Hattuşa, Alacahöyük ve Şapinuva üçgenindeki tarihi güzergâhlar kullanılarak oluşturulan Hitit yolundaki 17 yürüyüş parkuru, bilerek, öğrenerek gezmeyi sevenleri bekliyor
Anadolu uygarlıklar tarihinin ilk büyük devleti, medeniyeti elbette Hititlerdir. M.Ö. 1600-1200’de, başkentleri Hattuşaş olan şimdiki Boğazköy ören yerinden Anadolu’yu aydınlatan ve yakın coğrafyalara etki eden Hititlerin izlerini kurdukları şehirlerde bulabilir, yazılı tabletlerden takip edebilir veya rakipleri Asur ve Mısır kaynaklarından onların haklarında çok şey öğrenebiliriz.
Hitit, Urartu, Frigya, Likya, Karya, Lidya, Helenistik dönem krallıkları, Roma, Selçuklu ve Osmanlı medeniyetleri başta olmak üzere pek çok kültürün Anadolu yollarında iç içe geçmiş veya yan yana duran mirasları bulunur.
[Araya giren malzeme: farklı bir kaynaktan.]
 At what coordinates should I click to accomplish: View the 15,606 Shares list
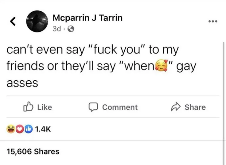click(x=33, y=151)
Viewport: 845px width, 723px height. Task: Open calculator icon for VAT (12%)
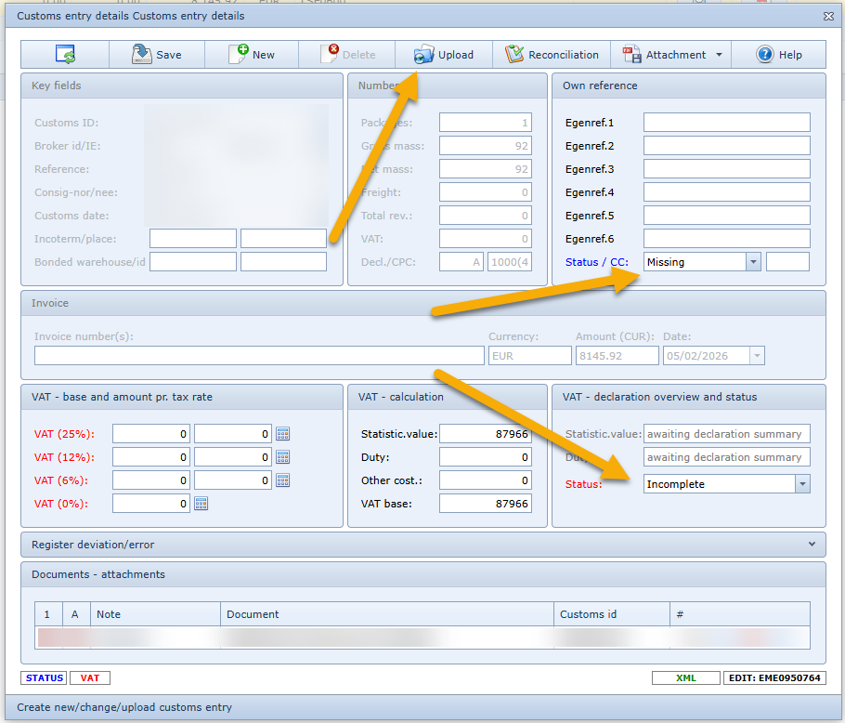283,457
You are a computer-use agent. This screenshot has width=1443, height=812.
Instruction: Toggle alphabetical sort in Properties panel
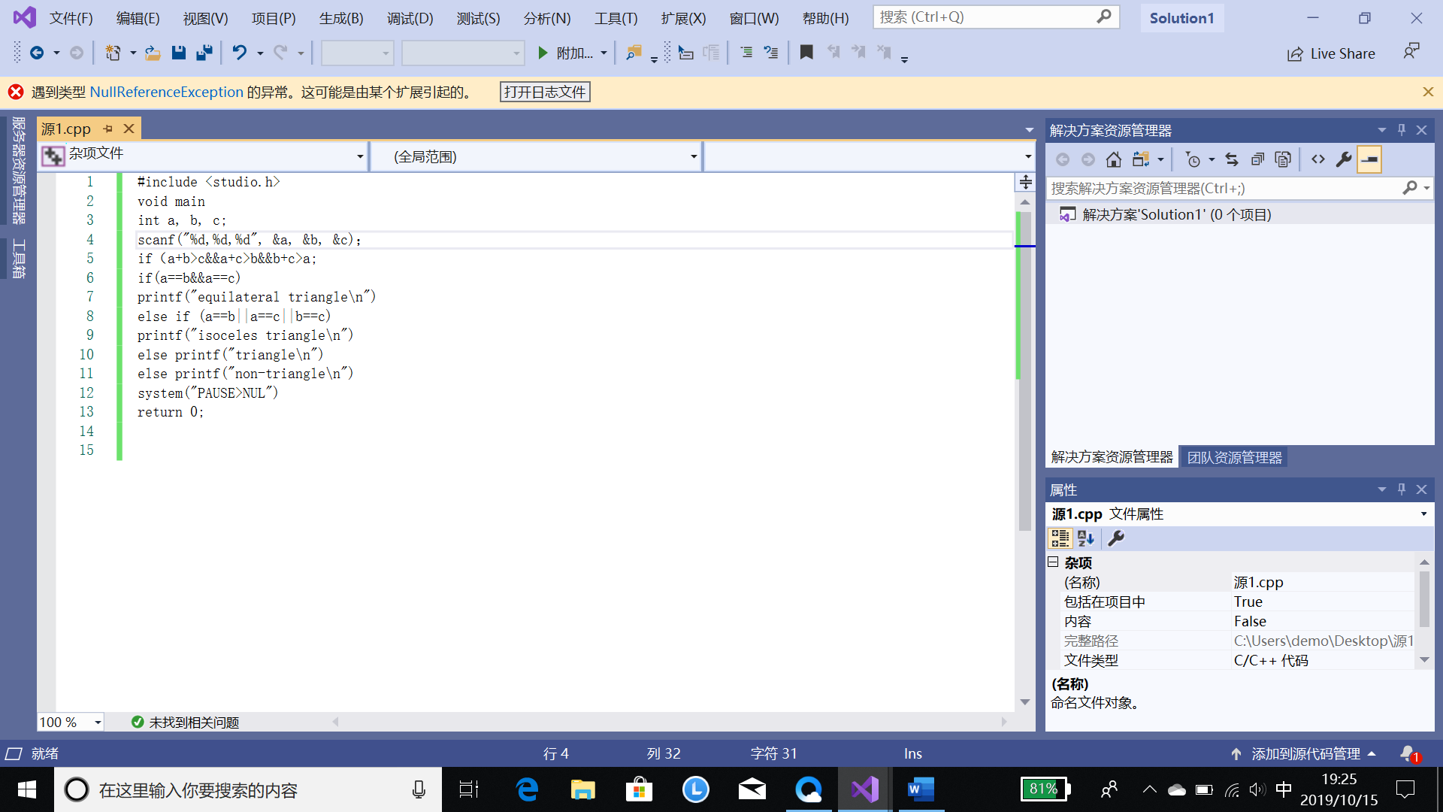pos(1085,538)
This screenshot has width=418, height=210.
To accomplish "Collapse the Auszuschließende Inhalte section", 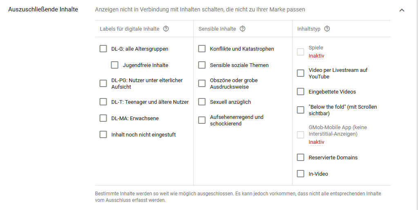I will 402,10.
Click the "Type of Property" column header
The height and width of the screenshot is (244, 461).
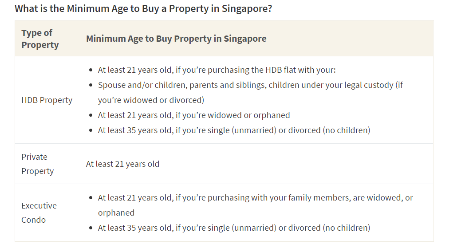pos(40,39)
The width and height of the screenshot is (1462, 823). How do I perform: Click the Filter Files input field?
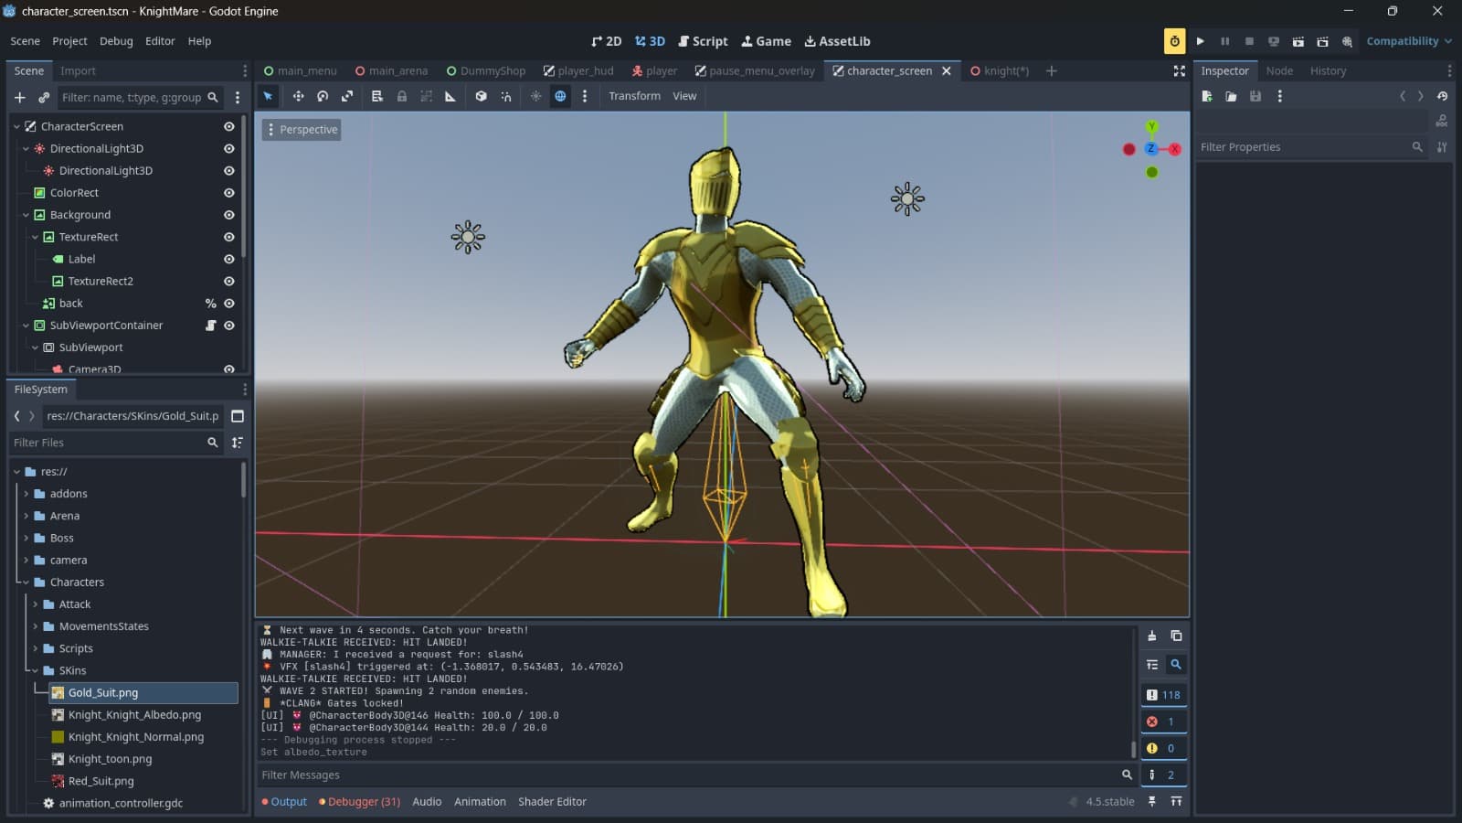click(107, 443)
Her bir medeniyeti yakından tanıyabilmek için yapılması gereken en önemli disiplin onların bıraktıkları miraslar içinde, üzerinde belli bir zaman yaşatmaktır. Birçok gezgin, araştırmacı, kadim Anadolu coğrafyasında kurulmuş medeniyetlerin izlerini takip ederek gezi güzergâhları, yürüyüş yolları ve bisiklet parkurları planlamış ve uygulanabilinsin diye çok çaba sarf etmişlerdir. Likya (Fethiye), Karya (Muğla) antik dönem şehirleri üzerinden düşünülerek uzun zaman önce yürüyüş yolları ile doğa ve kültürün iç içe olduğu bir turizm anlayışıyla ülkemizin tanıtılmasına çok büyük katkı sağlamıştır. Hitit yolu, 2010 yılında tamamlandı. Yaklaşık 236 kilometre boyunca işaretlenen güzergâhta 17 yürüyüş parkuru, 6 dağ bisikleti rotası bulunuyor. Umarım yakın zamanda Urartu yolu, Lidya yolu, İyonya yolu adı altında gezi, yürüyüş parkurları planlanır.
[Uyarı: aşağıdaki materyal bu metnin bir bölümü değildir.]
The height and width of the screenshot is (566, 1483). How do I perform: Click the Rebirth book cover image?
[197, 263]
Tapınaklarıyla öne çıkıyor
Hitit yolu, bu medeniyetin baş şehri Hattuşa’dan başlar. Çorum il sınırlarında olan bu baş şehrin en önemli özelliği, surlar üzerindeki kapılar ve tapınaklardır. Hitit yolu, Hattuşa’dan sonra Yazılıkaya’ya doğru devam eder. Yazılıkaya, Hitit devletinin kraliyet açık hava tapınağıdır. 4. Muvattali tarafından inşa ettirilen tapınakta, Hitit tanrıları kaya üzerine kabartma şeklinde betimlenmiştir. En önemlileri baştanrı Teşup, eşi Hapatu ve oğulları Şarruma’dır.
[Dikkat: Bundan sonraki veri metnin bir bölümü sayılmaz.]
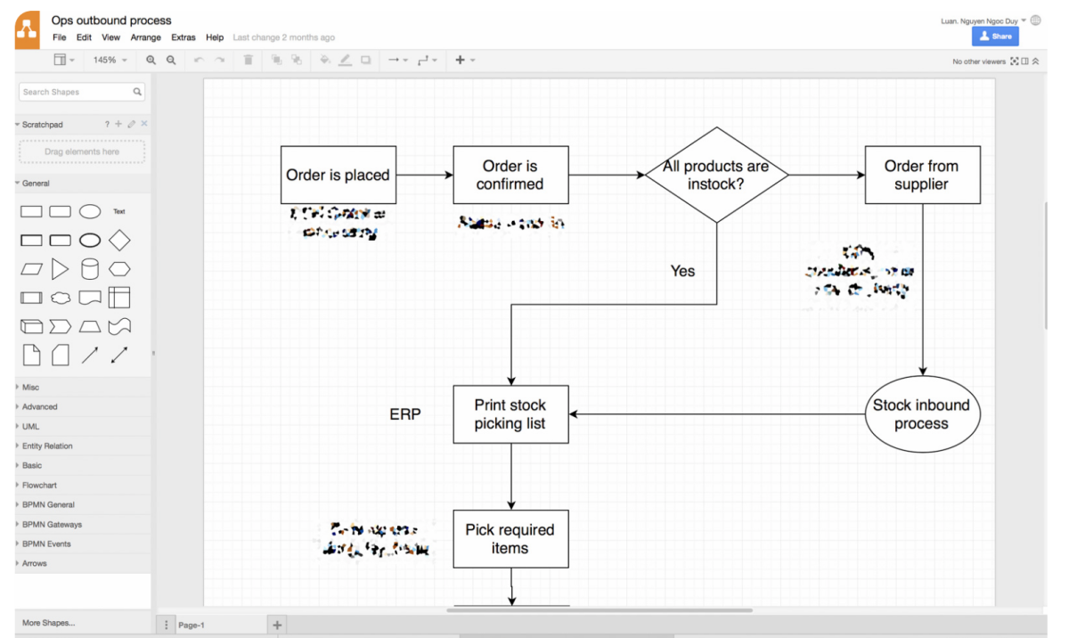Toggle fullscreen mode icon
This screenshot has width=1069, height=638.
coord(1014,61)
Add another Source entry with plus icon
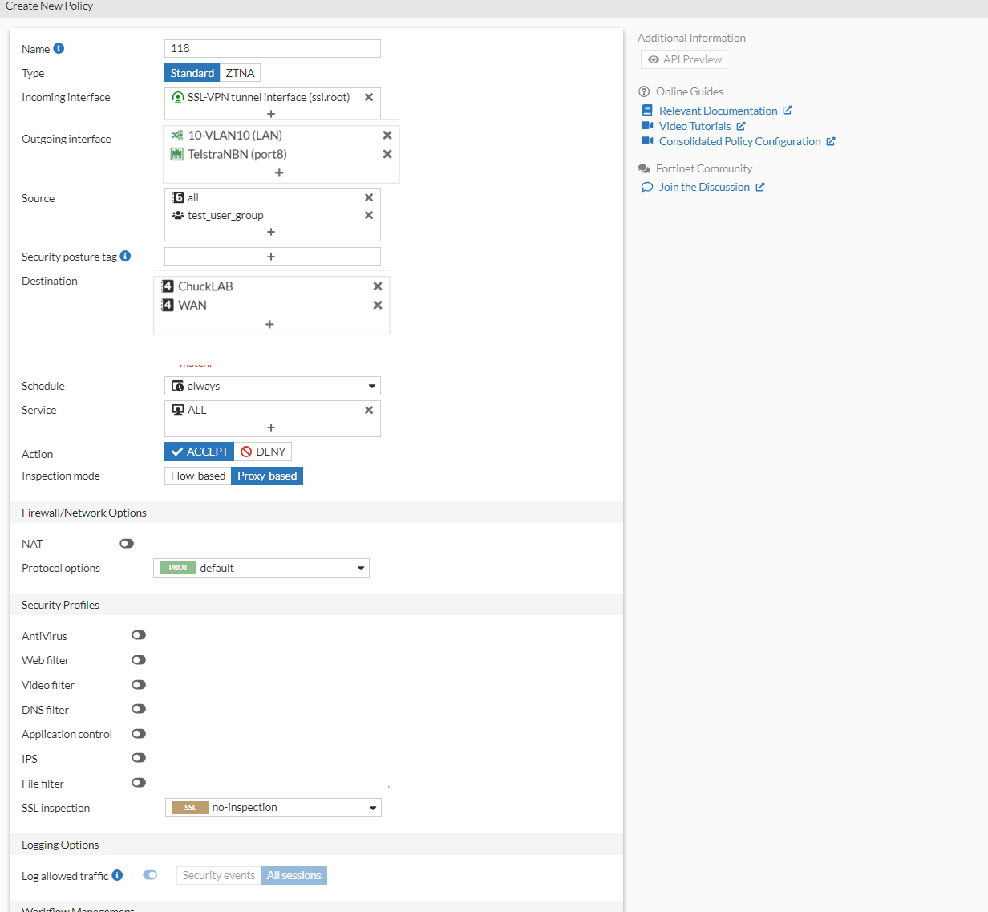Image resolution: width=988 pixels, height=912 pixels. click(x=272, y=232)
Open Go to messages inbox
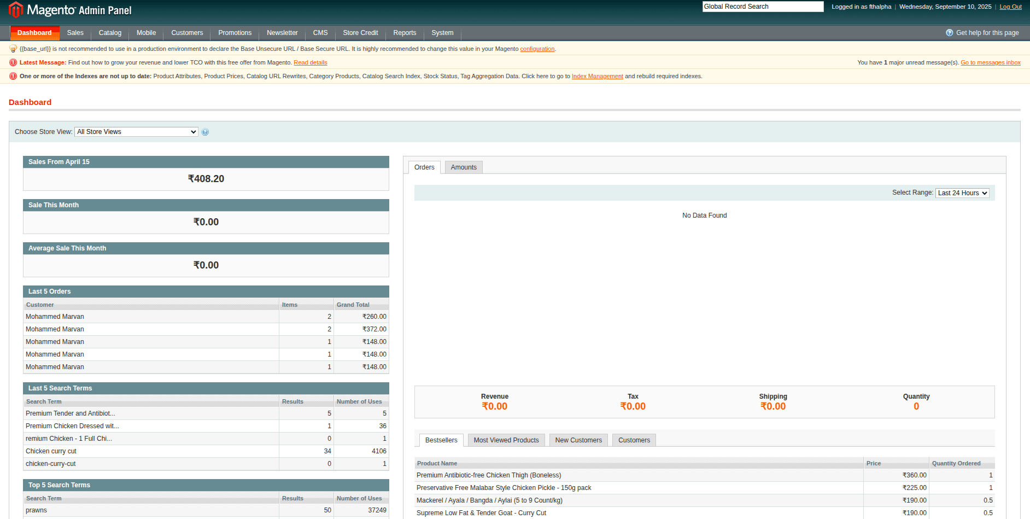The width and height of the screenshot is (1030, 519). click(x=990, y=62)
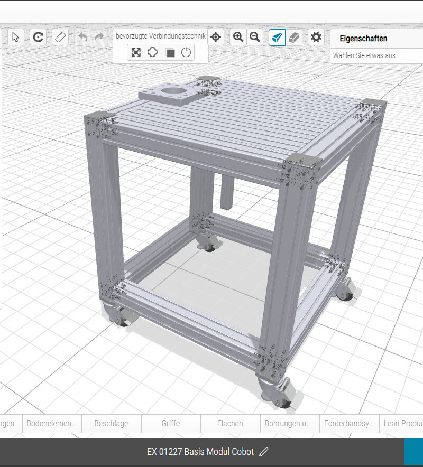Center view with the crosshair target icon
Viewport: 423px width, 467px height.
click(215, 37)
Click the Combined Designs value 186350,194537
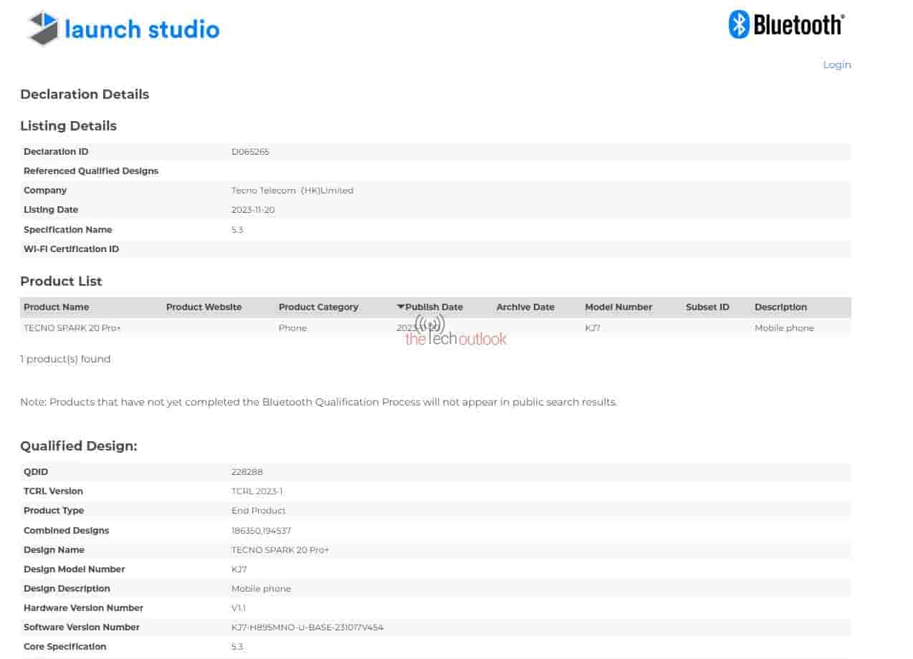 click(261, 531)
Yazılıkaya’dan sonra Hitit yolu sizleri Alacahöyük denilen, şimdilerde ise Alaca olarak bilinen yerleşkeye götürür. Alacahöyük aslında bir Hatti şehridir. Hititler bu yerel Anadolu krallığını egemenlikleri altına almalarına rağmen, onların kültürel etkisi altına girmişlerdir. Gerek inançsal gerekse de kültürel birçok unsur, Hatti geleneğinden Hititler’e geçmiştir. Başta Güneş kursu adı verilen sembol gelir ve bu Hatti kültürünün yansıtıldığı formdur. Öte yandan Alacahöyük’te kazılan, açılan birçok mezar ve buluntuları hem ilgi çekici hem de bilgilendirici özelliktedir. Şöyle ki; bir Hattili vefat ettiğinde, defnedildikten sonraki 3, 7 ve 40’ıncı günlerinde mezarının başında yemek verilmesi âdeti günümüzde dahi uygulanan bir ritüel olarak karşımıza çıkar.
Alacahöyük’ten sonra, Hitit yolunda bir diğer önemli Hitit yerleşkesi Şapinuva’dır. Hitit askerî ve dinî merkezlerinden biri olan Şapinuva’da, 4 bin civarında yazılı tablet çıkarılmıştır ve Hitit uygarlığı hakkında çok önemli belgeler niteliğindedirler. Hitit yolu yürüyüşü yapılırken mutlaka Çorum Arkeoloji Müzesi, İskilip ve bu ilçede Bedri Rahmi Eyüboğlu Evi görülmelidir. Elbette Çorum merkezli bu seyahat sırasında Amasya ve Tokat gibi iki kadim şehir de gözden kaçırılmamalıdır.